I haven't actually got the outdoor reset control all the way wired in yet. It doesn't have control of anything yet but the sensors are installed and it has power. I want to spend some time with it watching the temps and tweeking the setpoint once it's controlling water temp. That's when I will know all the weaknesses in the system. The inadequacies in my plan.

I know this much. I doubled the volume of water delivered to the baseboards for half the money the other guys wanted to replace all the baseboard in the house. Double the water volume and you double the btus delivered. Just replacing all the baseboard would not have done much toward increasing the btus delivered. Not unless you separated the two zones.

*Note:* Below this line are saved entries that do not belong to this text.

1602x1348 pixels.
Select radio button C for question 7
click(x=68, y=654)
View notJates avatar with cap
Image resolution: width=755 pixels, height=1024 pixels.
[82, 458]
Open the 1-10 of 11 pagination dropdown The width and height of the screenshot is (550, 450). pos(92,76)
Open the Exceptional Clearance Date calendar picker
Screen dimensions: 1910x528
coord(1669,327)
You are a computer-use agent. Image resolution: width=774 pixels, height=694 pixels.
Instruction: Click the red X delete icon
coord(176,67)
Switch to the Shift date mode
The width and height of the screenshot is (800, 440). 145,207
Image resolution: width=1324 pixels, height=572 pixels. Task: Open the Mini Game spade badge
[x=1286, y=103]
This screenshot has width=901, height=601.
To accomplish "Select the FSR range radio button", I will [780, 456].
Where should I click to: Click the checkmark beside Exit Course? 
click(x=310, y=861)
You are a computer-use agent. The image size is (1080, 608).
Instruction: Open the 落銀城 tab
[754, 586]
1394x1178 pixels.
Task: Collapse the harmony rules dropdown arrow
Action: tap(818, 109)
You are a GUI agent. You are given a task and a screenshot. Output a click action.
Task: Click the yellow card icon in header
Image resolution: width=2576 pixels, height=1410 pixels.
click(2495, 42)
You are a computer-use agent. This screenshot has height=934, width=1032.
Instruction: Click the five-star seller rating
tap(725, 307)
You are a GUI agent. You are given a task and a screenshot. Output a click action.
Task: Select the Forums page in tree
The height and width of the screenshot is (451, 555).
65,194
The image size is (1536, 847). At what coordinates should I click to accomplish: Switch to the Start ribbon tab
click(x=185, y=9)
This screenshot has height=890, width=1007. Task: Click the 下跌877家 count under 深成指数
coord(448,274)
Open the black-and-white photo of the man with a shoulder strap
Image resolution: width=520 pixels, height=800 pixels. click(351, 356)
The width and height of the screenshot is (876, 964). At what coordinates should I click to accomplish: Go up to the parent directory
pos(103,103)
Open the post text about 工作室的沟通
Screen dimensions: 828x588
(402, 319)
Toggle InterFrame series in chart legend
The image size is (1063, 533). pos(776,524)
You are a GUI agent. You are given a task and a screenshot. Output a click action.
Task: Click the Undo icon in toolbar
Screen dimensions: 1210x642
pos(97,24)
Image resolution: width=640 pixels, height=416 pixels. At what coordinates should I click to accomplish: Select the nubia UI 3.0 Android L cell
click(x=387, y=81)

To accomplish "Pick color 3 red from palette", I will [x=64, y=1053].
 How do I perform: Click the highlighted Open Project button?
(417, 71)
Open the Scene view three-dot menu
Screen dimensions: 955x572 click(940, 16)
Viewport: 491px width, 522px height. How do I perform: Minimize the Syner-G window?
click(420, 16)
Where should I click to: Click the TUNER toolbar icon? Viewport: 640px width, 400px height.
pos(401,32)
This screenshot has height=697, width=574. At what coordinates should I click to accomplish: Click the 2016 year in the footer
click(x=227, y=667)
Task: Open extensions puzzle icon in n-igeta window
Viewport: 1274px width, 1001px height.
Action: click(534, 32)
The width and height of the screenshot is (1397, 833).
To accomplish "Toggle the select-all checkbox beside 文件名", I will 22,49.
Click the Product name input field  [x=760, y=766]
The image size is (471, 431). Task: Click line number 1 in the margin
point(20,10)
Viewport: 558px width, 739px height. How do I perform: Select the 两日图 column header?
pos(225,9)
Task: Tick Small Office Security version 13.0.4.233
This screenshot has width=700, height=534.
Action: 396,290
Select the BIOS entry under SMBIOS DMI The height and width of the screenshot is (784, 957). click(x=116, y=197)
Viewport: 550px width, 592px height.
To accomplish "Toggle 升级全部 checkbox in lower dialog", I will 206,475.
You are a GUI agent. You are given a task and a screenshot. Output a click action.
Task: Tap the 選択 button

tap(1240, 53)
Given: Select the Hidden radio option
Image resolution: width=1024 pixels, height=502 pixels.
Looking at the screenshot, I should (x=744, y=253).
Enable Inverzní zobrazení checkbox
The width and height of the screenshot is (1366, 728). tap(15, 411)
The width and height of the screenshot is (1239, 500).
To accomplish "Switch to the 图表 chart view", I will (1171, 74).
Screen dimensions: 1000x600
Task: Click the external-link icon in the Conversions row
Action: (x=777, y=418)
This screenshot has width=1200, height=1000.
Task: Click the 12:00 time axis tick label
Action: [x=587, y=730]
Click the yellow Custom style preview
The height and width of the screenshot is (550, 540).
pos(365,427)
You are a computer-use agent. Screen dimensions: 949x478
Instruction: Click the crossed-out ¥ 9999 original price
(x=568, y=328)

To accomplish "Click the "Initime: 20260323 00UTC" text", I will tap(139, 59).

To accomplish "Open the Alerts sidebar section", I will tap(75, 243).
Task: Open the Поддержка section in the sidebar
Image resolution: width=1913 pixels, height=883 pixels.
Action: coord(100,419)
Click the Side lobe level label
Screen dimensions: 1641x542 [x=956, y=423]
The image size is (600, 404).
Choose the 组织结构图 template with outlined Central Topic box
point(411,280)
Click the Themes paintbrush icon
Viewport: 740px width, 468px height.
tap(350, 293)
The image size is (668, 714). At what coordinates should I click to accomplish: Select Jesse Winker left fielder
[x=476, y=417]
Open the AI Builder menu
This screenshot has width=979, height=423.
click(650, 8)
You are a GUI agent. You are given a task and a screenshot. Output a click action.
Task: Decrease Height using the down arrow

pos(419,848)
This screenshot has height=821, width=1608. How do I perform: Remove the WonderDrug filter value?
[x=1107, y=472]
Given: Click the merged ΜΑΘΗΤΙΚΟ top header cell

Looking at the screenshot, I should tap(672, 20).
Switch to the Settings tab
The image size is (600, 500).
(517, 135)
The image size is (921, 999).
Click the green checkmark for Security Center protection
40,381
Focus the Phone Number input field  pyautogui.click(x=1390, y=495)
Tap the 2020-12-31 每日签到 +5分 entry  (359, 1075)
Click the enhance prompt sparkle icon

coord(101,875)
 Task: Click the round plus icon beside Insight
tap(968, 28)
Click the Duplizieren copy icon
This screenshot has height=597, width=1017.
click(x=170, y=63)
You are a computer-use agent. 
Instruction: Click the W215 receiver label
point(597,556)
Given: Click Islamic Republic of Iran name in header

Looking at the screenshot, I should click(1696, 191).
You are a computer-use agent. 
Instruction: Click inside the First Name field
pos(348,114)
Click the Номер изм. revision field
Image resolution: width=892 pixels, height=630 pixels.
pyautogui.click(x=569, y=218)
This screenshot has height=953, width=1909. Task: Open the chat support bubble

The way it was piped before all the water had to pass through this one 3/4" tee on it's way back to the boiler. So with both zones running they were only getting 40,000 btus to divide between them. 3/4" pipe = 4 gpm = 40,000 btus @ 20 degree Delta T


Sunday, November 25, 2012

little star-struck innuendos...

Sometimes it's what you don't see that makes all the difference in a job. You don't see the hard metal pipe under that layer of R8 insulation. You can't see the hard 90s under that flex duct that scoop the air into and out of each run. You can't see the custom transitions that spread the changes over two feet of run. Or the ducts that are sealed on the inside with silicone at the seams and painted with mastic at the seams on the outside.

You don't see the 75 or 80 hours I spent on my hands and knees making it all happen either. But when the temperature in the house doesn't vary more than 2 degrees from room to room or from one end of the envelope to the other you don't need to see those things. The best thing you can say about a properly designed duct system is that you don't notice it. That you never know when the system is running. Comfort doesn't get noticed. Lack of it is what gets noticed.

To paraphrase Dan Holohan, "Years from now men will look upon my work with wonder and never know my name. And that will be good enough for me."